A luta de Marília Mendonça não era contra a balança, era contra o patriarcado

A grandeza de uma das vozes mais importantes do feminejo está na empatia e na representatividade que ela nos oferece

Para falar de Marília Mendonça, preciso falar da minha história, com licença. A minha namorada é maestra e defende que nós somos o nosso corpo. Eu costumava respondê-la demarcando a nossa diferença: eu me considerava uma pessoa “mental”, estereótipo que combina com o meu trabalho de jornalista. Até o dia que ela me disse que a cabeça que pensa e os dedos que escrevem também fazem parte do corpo.

Fiquei pensando um bocado nisso enquanto lia as memórias de Rebecca Solnit, no mês passado. A escritora, que é um cânone da literatura feminista, conta que na juventude era uma menina muito magra, e que o patriarcado empurra as mulheres para a magreza como se um corpo magro existisse – e incomodasse – menos. 

Eu já me senti e volta e meia ainda me sinto incômoda a ponto de querer sumir, mas sou uma mulher gorda. Há quem diga que a gordura funciona como escudo de proteção, o que não saberia dizer se é o que se entende por verdadeiro, assim como não sei dizer se a leitura de Rebecca Solnit está fundamentada em alguma teoria validada pelos intelectuais acadêmicos. O que sei é que ambas as lógicas parecem resultar do mesmo tipo de opressão.

O motivo para eu ter me desconectado do corpo e ter depositado todo o meu valor no meu intelecto tem a ver com a maneira como ele foi discriminado desde que me entendo por gente. Durante boa parte da vida, eu não era afirmada como bonita (a não ser de rosto), mas sim como inteligente. Por isso reafirmava o que entendia ser o meu melhor.

Isso começou a mudar nos últimos anos, sobretudo por conta da bênção da representatividade. Com a popularização do feminismo, eu comecei a questionar os estereótipos de beleza, ao passo que mulheres gordas como Marília Mendonça começaram a ganhar mais espaço na mídia. Eu via que o corpo dela era assunto de forma pejorativa nos tablóides, mas também sabia que era dela uma das principais vozes do feminejo, o movimento que tirou o sertanejo das mãos dos homens. Uma musa esperta: enquanto cê tá indo, eu tô voltando.

Em outras palavras, eu via essa mulher brilhar e sabia que podia brilhar também. Hoje, eu me acho bonita e inteligente e sei que essas não são características oposicionais. Eu tento não me desligar do meu corpo como se fosse motivo de vergonha, como se tivesse de me proteger, como se não fosse meu. É ele que sustenta a minha luta.

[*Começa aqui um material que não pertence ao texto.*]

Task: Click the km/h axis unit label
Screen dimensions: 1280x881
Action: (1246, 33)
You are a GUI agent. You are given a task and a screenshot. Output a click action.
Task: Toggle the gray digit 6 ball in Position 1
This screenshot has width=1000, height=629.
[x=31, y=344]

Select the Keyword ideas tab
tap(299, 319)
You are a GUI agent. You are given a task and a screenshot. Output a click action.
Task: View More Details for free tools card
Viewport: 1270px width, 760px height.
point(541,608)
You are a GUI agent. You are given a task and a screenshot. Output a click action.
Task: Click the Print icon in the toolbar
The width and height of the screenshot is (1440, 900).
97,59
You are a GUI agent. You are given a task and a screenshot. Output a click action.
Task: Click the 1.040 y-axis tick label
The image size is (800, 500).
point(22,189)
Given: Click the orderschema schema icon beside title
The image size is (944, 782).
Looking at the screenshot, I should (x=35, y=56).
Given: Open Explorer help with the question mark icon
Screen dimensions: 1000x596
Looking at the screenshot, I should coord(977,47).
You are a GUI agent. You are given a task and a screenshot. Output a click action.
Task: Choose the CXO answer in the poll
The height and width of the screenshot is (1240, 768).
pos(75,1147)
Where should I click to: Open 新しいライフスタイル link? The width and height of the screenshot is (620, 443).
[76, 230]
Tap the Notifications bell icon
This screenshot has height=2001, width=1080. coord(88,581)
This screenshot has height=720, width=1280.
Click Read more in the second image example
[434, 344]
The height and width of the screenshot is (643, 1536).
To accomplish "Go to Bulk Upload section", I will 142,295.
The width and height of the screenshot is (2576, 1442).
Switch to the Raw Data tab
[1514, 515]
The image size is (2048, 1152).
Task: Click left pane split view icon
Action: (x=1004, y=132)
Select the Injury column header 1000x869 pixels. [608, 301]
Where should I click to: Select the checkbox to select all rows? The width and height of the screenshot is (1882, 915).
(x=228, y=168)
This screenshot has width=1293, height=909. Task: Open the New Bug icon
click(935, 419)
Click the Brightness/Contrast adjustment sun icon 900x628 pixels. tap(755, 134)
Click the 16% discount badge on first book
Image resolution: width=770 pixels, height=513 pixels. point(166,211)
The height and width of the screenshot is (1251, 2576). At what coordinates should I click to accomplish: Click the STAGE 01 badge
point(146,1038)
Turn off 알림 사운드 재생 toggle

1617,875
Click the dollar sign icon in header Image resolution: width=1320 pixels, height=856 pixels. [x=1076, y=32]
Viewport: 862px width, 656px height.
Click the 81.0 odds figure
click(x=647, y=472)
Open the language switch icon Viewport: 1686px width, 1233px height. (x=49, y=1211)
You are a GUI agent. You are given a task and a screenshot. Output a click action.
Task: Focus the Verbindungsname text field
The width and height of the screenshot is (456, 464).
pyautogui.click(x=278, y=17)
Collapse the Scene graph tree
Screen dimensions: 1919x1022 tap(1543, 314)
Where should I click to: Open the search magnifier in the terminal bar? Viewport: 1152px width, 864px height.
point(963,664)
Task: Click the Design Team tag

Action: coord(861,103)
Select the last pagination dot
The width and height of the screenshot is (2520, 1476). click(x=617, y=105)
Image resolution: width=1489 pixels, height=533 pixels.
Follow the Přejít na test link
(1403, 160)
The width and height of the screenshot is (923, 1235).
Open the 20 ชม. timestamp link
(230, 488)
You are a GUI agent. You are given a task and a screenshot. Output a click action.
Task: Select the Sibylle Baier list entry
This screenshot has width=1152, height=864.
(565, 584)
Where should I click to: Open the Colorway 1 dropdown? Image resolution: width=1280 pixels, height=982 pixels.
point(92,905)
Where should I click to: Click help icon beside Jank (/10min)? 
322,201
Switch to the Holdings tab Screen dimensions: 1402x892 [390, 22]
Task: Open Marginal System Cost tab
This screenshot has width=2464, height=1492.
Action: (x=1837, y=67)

O feminismo de Marilia Mendonça

Eu não sou especialmente fã de Marilia Mendonça, mas ouvi uma música específica centenas de vezes na reta final de um relacionamento abusivo, quando comecei a me dar conta de que aquele era um ciclo vicioso de manipulação e fui buscar ajuda na terapia.

“E todo esse caminho eu sei de cor

Se eu não me engano agora vai me deixar só

O segundo passo é não me atender

O terceiro é se arrepender

Se o que dói em mim doesse em você…”

Marília Mendonça

Essa pessoa, de fato, deixou de ser importante. Obrigada, Marília Mendonça. Mas não só por isso. Obrigada, também, por cantar sobre tabus como infidelidade, rivalidade feminina e prostituição e nos tornar tão íntimas desses assuntos que nos causam sofrimento. Obrigada por nos oferecer o que há de mais revolucionário: empatia.

Antes que comentem, lembro bem que ela disse que não se considerava feminista, pois o feminismo “diminui” as mulheres. Penso que essa é uma visão deturpada do movimento, mas também reconheço que é bastante popular, e que uma ideia popular não é uma ideia subalterna. Muitas mulheres que estão do nosso lado têm dificuldade de se apropriar do termo, e esse é um indicador de que precisamos acessibilizar o feminismo, e não rebatê-las com teoria academicista. Como diz um amigo: política se faz com o contraditório.

Eu também acredito que política se faz na vida cotidiana, com diplomacia, e era isso que Marília Mendonça fazia. Sua luta não era contra a balança, era contra o patriarcado. Sua voz, sua arte, sua representatividade são as verdadeiras marcas de sua existência.

Sobre o/a autor/a

5 comentários em “A luta de Marília Mendonça não era contra a balança, era contra o patriarcado”

  1. Elzinir Maria Knopfle

    Parabéns pelo seu texto, li e gostei. Interessante, eu nunca gostei a expressão ” feminismo/ feminista” e não sabia muito bem porquê. Sim, essa expressão parece que diminui algo. Ora eu sou ser feminina e quero respeito na minha maneira de ser, nas minhas escolhas, na minha forma de ver e apreciar a vida, quero direitos humanos, fim.